La storia recente dell’US Catanzaro è fatta di stagioni esaltanti, ma poggia le sue fondamenta su annate complesse e di transizione, in cui il peso della maglia giallorossa si faceva sentire in tutta la sua gravità. Di quel periodo pionieristico dell’era Noto è stato protagonista Saveriano Infantino, bomber di razza che, ospite dell’ultima puntata di Passione Catanzaro, ha tracciato un filo conduttore tra le sofferenze del passato e le ambizioni del presente, regalando aneddoti e analisi lucide sul momento della squadra di mister Aquilani.
Il Catanzaro di oggi: la mano di Aquilani e la visione della società
Attualmente in forza al Notaresco, nel girone F di Serie D, per restare vicino alla famiglia stabilitasi in Abruzzo, Infantino continua a seguire con grande attenzione le sorti delle Aquile. L’ex attaccante non ha dubbi sulle potenzialità dell’attuale rosa, nonostante la pesante defezione di un talento tornato al Milan per curarsi a seguito di un infortunio.
Analizzando il percorso della squadra, l’ex bomber ha evidenziato i fattori chiave dell’attuale successo:
- La guida tecnica: Fin dai primi pareggi stagionali, Infantino aveva pronosticato un’ascesa giallorossa, definendo Aquilani un allenatore “molto preparato e in gamba”.
- La forza societaria: Il Catanzaro odierno è descritto come una “squadra con struttura importante, con un presidente importante che guarda tutti i minimi particolari”.
- La programmazione: Secondo Infantino, la dirigenza sta lavorando bene negli anni, strutturando la squadra passo dopo passo con l’obiettivo, tramite una buona programmazione, di puntare alla Serie A.
Un ruolo centrale in questa ascesa è riconosciuto a Pietro Iemmello, definito da Infantino “una bandiera e un giocatore fortissimo per la categoria”. L’ammirazione per il capitano giallorosso ha radici lontane: l’ex attaccante ha ricordato la stagione in cui lui militava nel Matera (siglando 21 reti) e Iemmello nel Foggia (24 reti), ammettendo di aver subito pensato, vedendolo giocare, che fosse un attaccante “troppo forte, che in queste categorie non c’entra nulla”.
Il ricordo della stagione 2017-2018: “Ci salvarono i tifosi”
Il salto nel passato ha riportato alla mente la stagione 2017-2018, la prima sotto la presidenza della famiglia Noto. Un’annata travagliata, illuminata però da guizzi individuali indimenticabili. Tra questi il celebre gol di testa, nella stagione successiva, siglato dallo stesso Infantino contro la Reggina nei minuti finali della gara.

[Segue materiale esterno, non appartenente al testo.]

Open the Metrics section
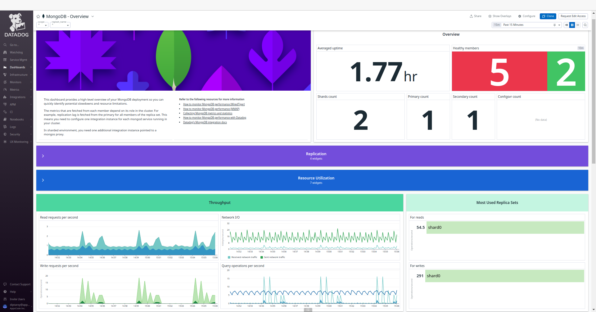 point(14,89)
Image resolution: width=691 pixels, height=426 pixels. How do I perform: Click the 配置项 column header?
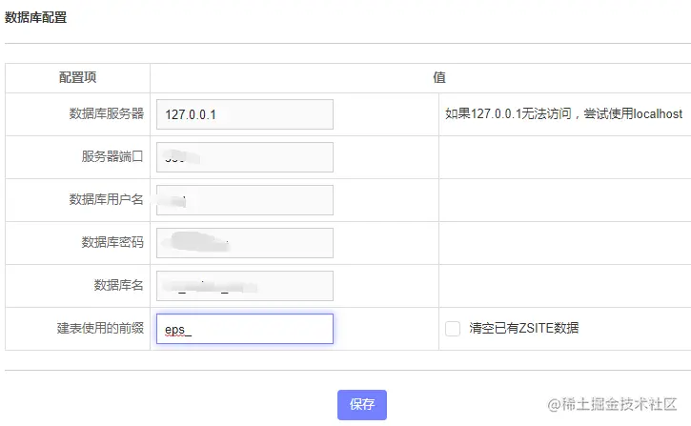coord(77,78)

Con grande onestà intellettuale, Infantino ha analizzato le difficoltà di quel periodo: “Sono stato accolto come Cristiano Ronaldo, la piazza era contentissima. Però era il primo anno di Noto e non eravamo strutturati per una Serie C importante”. L’attaccante ha ricordato come, a parte Marin e Maita, pochi giocatori di quella rosa abbiano poi avuto un percorso di rilievo in Serie C.
La salvezza di quell’anno, secondo l’ex numero 9, porta una firma chiara: “Sicuramente potevo fare di più, ma la salvezza è nata proprio perché la piazza ci ha spinto tanto. In una piazza senza quel tifo, forse avremmo fatto i play-out”.
A margine dell’intervista, sollecitato sul proprio futuro una volta appesi gli scarpini al chiodo, Infantino ha risposto con una battuta che suona come una promessa d’amore verso i colori giallorossi: “Verrò sicuramente nella società del Catanzaro”.